> **Task to carry out**:
Your answer should consist of every line in the records that holds "About".

[[ Raw data, beginning ]]

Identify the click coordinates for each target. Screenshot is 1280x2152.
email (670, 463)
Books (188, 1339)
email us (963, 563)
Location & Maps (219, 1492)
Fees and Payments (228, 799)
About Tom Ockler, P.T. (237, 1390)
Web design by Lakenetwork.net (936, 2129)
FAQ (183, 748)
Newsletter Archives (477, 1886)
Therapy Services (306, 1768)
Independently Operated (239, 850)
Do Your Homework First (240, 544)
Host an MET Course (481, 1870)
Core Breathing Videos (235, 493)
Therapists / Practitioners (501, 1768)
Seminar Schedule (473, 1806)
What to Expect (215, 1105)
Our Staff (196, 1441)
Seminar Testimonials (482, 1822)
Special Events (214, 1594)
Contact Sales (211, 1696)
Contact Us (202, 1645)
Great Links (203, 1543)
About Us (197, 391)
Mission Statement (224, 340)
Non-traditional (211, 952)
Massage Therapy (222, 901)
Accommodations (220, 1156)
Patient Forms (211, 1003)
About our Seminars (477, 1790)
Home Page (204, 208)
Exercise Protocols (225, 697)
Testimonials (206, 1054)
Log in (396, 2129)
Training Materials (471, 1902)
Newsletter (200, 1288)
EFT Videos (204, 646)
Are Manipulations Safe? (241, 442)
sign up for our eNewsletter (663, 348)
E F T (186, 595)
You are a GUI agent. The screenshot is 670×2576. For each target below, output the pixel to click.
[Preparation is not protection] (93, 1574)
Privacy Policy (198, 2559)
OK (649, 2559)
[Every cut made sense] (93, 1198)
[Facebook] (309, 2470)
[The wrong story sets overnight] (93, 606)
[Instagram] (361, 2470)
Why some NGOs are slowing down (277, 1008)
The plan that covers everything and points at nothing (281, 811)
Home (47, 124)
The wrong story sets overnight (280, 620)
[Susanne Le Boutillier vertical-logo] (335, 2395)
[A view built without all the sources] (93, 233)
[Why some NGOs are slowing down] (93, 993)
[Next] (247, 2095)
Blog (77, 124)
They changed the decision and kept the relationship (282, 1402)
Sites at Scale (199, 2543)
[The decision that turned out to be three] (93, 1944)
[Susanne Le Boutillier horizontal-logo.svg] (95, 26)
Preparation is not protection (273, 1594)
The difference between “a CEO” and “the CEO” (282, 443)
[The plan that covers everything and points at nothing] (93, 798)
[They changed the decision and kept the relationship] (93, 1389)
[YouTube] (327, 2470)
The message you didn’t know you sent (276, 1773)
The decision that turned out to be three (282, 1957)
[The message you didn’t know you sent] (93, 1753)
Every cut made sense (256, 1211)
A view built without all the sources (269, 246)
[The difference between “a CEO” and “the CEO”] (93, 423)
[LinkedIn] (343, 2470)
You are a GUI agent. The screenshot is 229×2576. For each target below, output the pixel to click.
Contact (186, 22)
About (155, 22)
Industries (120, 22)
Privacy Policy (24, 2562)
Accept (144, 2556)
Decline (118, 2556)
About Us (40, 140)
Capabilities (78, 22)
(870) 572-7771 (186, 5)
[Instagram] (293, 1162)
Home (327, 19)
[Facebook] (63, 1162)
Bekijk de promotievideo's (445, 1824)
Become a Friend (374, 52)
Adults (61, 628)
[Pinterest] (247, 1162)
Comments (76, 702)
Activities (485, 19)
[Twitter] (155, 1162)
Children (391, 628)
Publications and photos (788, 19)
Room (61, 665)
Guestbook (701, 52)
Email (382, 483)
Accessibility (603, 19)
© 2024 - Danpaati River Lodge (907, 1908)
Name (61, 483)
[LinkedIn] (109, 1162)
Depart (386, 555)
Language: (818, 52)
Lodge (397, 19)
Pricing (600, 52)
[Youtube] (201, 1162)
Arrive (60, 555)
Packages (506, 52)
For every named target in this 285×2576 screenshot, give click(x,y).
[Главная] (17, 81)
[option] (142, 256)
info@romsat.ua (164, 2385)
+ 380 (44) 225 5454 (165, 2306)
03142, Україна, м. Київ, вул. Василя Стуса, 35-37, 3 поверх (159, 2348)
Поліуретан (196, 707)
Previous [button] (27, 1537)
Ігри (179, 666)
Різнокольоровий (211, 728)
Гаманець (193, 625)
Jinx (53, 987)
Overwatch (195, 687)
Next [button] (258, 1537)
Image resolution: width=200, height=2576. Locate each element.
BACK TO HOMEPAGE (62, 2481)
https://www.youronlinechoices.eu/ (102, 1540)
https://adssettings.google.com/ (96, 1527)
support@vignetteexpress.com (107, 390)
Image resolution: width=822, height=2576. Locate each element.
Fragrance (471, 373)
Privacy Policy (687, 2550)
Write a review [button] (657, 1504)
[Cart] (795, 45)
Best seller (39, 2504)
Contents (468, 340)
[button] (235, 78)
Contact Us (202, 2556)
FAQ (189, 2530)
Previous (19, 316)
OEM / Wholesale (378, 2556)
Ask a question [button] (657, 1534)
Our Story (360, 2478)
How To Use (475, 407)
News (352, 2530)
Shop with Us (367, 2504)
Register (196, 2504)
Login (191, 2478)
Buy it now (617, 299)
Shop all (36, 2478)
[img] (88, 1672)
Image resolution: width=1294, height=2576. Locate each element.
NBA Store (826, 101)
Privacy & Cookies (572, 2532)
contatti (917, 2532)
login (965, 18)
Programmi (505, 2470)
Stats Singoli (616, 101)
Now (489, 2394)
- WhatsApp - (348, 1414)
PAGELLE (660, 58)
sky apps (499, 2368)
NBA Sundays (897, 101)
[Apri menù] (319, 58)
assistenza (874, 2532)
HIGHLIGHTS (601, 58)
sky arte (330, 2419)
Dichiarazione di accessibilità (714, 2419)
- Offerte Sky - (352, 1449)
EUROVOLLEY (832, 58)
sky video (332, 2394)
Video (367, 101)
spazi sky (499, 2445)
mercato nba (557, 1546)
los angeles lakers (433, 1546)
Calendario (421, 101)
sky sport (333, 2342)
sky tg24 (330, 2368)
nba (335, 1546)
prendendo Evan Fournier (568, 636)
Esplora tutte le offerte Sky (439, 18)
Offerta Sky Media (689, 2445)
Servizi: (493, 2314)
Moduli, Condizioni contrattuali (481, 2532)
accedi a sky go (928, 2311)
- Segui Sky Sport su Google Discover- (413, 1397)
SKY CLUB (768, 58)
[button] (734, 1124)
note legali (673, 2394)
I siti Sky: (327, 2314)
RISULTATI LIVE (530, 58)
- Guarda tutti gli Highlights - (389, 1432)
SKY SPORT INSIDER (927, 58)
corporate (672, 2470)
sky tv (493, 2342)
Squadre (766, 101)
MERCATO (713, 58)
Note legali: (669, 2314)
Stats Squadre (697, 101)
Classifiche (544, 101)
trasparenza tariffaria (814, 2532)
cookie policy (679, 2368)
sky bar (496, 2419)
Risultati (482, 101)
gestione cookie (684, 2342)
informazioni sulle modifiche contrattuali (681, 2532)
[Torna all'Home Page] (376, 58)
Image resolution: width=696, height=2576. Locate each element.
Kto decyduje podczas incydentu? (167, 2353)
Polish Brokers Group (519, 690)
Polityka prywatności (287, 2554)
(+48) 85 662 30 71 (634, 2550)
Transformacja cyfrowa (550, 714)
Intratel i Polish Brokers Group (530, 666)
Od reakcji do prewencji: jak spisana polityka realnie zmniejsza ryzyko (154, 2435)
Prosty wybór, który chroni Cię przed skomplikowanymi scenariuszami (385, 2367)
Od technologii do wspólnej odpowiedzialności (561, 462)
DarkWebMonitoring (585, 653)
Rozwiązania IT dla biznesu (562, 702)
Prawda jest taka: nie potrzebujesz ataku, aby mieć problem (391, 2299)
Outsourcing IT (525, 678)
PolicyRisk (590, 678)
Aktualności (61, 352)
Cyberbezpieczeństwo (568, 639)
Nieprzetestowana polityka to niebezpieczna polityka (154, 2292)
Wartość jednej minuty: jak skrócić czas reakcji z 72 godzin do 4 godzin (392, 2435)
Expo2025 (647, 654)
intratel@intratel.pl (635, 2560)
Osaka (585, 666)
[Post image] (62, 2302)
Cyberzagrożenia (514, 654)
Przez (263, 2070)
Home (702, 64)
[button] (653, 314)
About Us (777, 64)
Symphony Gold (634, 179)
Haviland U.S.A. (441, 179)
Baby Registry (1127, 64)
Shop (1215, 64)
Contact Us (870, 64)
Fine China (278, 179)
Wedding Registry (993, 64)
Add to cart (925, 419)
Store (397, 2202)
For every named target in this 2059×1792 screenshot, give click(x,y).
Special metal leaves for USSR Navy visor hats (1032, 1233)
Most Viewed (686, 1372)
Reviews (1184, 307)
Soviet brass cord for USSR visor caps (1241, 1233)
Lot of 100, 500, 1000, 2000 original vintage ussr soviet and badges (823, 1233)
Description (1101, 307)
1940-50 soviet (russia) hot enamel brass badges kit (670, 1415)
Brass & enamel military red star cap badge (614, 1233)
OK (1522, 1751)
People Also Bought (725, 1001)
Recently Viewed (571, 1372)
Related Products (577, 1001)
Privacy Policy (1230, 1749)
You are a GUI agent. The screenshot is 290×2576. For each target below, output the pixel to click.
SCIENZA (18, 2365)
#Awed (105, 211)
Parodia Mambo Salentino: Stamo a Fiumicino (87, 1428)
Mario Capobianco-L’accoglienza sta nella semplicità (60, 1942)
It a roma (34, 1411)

[[ Raw data, end ]]

> **Response box**:
About Tom Ockler, P.T. (237, 1390)
About Us (197, 391)
About our Seminars (477, 1790)
About (155, 22)
About Us (40, 140)
About Us (777, 64)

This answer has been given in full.